Retype, word for word, every line of the records below starting at the one that contains "Instruction: Expand the 应用 branch of 库仑定律" and ending at the one that contains "You are a computer-use agent. This"; include both of those lines and nothing more.

Information provided »
++++++++++++++++++++

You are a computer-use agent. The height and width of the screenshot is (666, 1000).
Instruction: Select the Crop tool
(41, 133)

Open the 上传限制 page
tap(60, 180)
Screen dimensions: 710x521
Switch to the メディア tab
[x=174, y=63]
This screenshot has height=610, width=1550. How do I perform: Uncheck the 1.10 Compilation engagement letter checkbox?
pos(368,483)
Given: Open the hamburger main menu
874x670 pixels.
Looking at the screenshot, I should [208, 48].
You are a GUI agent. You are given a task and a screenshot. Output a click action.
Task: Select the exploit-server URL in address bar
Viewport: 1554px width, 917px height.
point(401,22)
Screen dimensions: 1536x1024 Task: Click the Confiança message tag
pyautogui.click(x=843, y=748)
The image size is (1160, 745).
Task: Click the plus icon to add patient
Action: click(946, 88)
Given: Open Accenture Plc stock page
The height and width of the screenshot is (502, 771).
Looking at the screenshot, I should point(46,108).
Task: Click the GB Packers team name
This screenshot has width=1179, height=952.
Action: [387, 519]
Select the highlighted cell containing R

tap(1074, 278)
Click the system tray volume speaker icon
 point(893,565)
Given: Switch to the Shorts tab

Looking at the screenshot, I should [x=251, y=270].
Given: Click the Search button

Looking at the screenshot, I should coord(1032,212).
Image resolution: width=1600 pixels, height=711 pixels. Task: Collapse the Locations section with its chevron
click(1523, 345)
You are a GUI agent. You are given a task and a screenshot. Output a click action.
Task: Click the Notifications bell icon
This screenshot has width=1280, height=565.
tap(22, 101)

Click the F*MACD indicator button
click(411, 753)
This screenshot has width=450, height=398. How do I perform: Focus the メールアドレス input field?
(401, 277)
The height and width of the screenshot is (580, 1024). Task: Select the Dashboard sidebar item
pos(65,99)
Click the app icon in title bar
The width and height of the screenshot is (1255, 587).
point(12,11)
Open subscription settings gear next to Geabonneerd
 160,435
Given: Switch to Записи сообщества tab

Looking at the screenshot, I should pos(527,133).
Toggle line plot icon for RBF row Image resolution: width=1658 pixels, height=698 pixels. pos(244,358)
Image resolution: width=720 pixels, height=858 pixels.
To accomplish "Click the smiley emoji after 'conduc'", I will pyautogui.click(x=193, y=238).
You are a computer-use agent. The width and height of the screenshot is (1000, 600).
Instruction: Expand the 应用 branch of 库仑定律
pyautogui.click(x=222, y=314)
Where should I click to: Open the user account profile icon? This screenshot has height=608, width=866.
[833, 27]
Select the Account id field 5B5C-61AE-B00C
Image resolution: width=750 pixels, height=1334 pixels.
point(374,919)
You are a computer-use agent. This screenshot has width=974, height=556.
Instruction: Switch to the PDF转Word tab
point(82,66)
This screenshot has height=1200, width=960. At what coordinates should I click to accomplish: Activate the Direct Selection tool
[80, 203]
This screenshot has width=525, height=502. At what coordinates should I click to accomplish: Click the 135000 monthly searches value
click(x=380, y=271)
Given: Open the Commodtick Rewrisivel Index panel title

++++++++++++++++++++

Answer area »
Instruction: Expand the 应用 branch of 库仑定律
pyautogui.click(x=222, y=314)
Where should I click to: Open the user account profile icon? This screenshot has height=608, width=866.
[833, 27]
Select the Account id field 5B5C-61AE-B00C
Image resolution: width=750 pixels, height=1334 pixels.
point(374,919)
You are a computer-use agent. This screenshot has width=974, height=556.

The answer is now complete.